# Door Open Notification



## Bigriver (Jan 26, 2018)

Does anyone have anything clever set up to give them an open door notification, for inadvertently not-latched doors? Third party app, or something clever with iphone’s Shortcut? I suppose an alternative would be to notify me if it is not locked.

We have only once (so far, but it’s only been 1.5 weeks) encountered on the Model 3 that a door wasn’t slammed hard enough for it to latch. It has been a longer term issue to sometimes find the Model X door slightly open (once after it had sat outside in drizzly rain all night.)


----------



## Love (Sep 13, 2017)

Not really what you're asking for but... I tend to make sure the mirrors fold as I walk away. You can also turn on the horn to honk on walk away to verify it locked. I only mention these things because they wont happen if someone has a door they didnt get shut all the way.


----------



## MelindaV (Apr 2, 2016)

Bigriver said:


> Does anyone have anything clever set up to give them an open door notification, for inadvertently not-latched doors? Third party app, or something clever with iphone's Shortcut? I suppose an alternative would be to notify me if it is not locked.
> 
> We have only once (so far, but it's only been 1.5 weeks) encountered on the Model 3 that a door wasn't slammed hard enough for it to latch. It has been a longer term issue to sometimes find the Model X door slightly open (once after it had sat outside in drizzly rain all night.)


Not so much a door open alert, but if you have mirror fold and/or honk on lock set, you have a couple ways to confirm it has locked when walking away.

ETA = posting the same time as @Lovesword to say the exact same thing


----------



## Bigriver (Jan 26, 2018)

MelindaV said:


> Not so much a door open alert, but if you have mirror fold and/or honk on lock set, you have a couple ways to confirm it has locked when walking away.
> 
> ETA = posting the same time as @Lovesword to say the exact same thing


Yes, I do the mirror folding, although it really needs to be disabled in freezing conditions as they do freeze in the closed position. And sometimes I feel really goofy looking back at my car in the parking lot. But even if I remember to look 75% of the time for the folded mirrors (or about 10% of the time checking the app shortly afterwards), I still miss seeing the problem sometimes.

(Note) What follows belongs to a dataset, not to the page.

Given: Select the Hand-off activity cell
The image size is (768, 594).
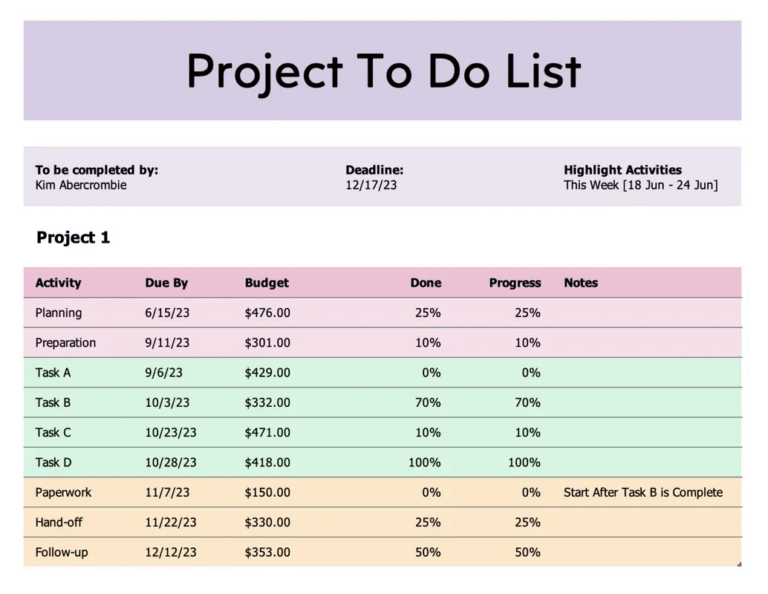Looking at the screenshot, I should [62, 523].

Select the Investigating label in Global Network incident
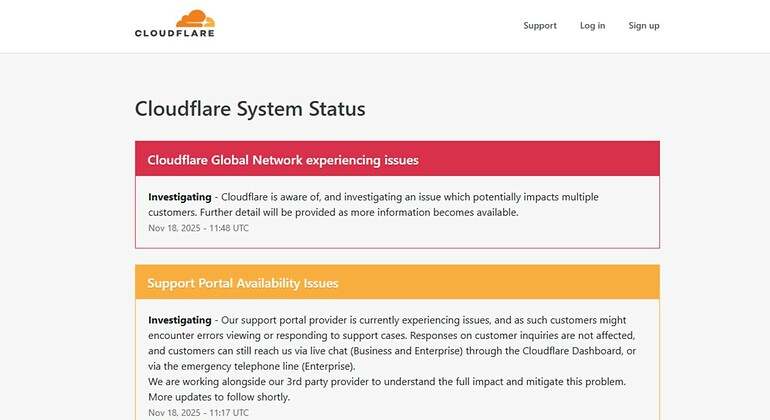coord(180,197)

I will check into the horn honking option. Not aware of that on the X, or with the constant software updates, perhaps it is new. Would still like the slickness of a notification to my phone.


----------



## MelindaV (Apr 2, 2016)

Bigriver said:


> I will check into the horn honking option. Not aware of that on the X, or with the constant software updates, perhaps it is new.


on the 3 this is fairly recent. not sure on the S/X though


----------